One of the things I mentioned in my review of the previous episode of Gotham, “Selina Kyle”, is the rampant corruption present in every single inch of Gotham city. I also mentioned how Gordon’s mission to clean the city of corruption was a pipe dream; even more impossible than attempting to clean a cow pen with a toothbrush and a shot glass of water, especially considering he’s seemingly on his own. Luckily for Gordon he’s not the only one who can’t stand to let the city slowly eat itself from the inside. Not so lucky, however, that this new vigilante is taking it upon himself to kill off the crooked by attaching them to weather balloons instead of handing them over to the law. Over the course of this episode, Gordon finds himself questioning his own beliefs. Is he doing the right thing? Is he right in trying to stop the Balloonman? Is the law system really just?

This inner conflict made for quite the interesting episode. Before Gordon can do anything to help Gotham, he needs to decide just whose side he is on. He might seem like he’s on the side of the people, fighting for justice and fairness yet if that’s the case, why is he trying to arrest the Balloonman? The villain/vigilante himself is nothing special really. He isn’t a mastermind. Just an ordinary citizen taking the law into his own hands. But that’s what makes him such a good antagonist for Jim. Like Gordon, he is tired of the crooked deeds committed by the authorities and wants to do something about it. Unlike Jim, he’s completely fine with getting his hands dirty to do so and is the closest thing the people have to a hero… well, at least until Batman. I was surprised by just how intriguing he proved to be despite being such a simple character. I guess that’s a testament to the steadily-improving writing these episodes have.

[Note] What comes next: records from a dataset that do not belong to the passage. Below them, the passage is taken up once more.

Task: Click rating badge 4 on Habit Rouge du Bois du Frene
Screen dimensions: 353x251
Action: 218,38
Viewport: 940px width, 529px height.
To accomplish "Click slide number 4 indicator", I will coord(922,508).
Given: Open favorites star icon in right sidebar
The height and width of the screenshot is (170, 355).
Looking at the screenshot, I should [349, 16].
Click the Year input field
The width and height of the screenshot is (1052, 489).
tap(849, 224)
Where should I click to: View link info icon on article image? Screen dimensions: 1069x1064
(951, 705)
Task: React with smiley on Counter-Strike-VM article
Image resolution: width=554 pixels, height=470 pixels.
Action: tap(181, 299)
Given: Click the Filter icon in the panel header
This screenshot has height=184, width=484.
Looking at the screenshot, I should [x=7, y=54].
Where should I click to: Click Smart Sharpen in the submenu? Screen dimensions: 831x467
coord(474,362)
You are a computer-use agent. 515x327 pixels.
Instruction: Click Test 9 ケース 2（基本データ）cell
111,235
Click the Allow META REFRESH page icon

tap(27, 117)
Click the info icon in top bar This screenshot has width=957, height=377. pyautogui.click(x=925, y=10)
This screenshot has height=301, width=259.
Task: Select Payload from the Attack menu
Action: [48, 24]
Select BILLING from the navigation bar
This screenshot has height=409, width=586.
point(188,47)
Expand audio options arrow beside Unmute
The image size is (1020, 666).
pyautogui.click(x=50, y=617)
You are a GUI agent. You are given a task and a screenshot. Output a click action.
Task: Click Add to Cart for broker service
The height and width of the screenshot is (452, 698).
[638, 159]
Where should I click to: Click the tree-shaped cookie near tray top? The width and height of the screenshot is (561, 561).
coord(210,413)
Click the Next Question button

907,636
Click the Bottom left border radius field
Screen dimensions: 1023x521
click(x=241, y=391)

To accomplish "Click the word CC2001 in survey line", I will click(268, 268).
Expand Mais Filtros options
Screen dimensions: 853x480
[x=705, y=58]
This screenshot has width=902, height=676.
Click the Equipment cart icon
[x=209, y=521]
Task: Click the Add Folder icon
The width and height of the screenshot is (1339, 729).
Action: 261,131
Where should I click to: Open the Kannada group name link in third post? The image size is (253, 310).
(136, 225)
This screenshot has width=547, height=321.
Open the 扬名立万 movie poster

Gordon’s beliefs and morals are not the only ones brought into question however. His experienced partner, Harvey Bullock has what Jim perceives as skewed morals and makes a point of pointing it out, to the audience as much as Bullock. When he hears about the Balloonman’s first kill, a filthy, corrupt politician caught trying to escape the city, Harvey is praising him like a hero. Yet when his next target, an equally corrupt and nasty lieutenant in the police force is sent sky high, Bullock wants the Balloonman’s head on a pike. It’s a great example of how someone’s place and status in society can alter our view of others, another aspect of this episode I enjoyed.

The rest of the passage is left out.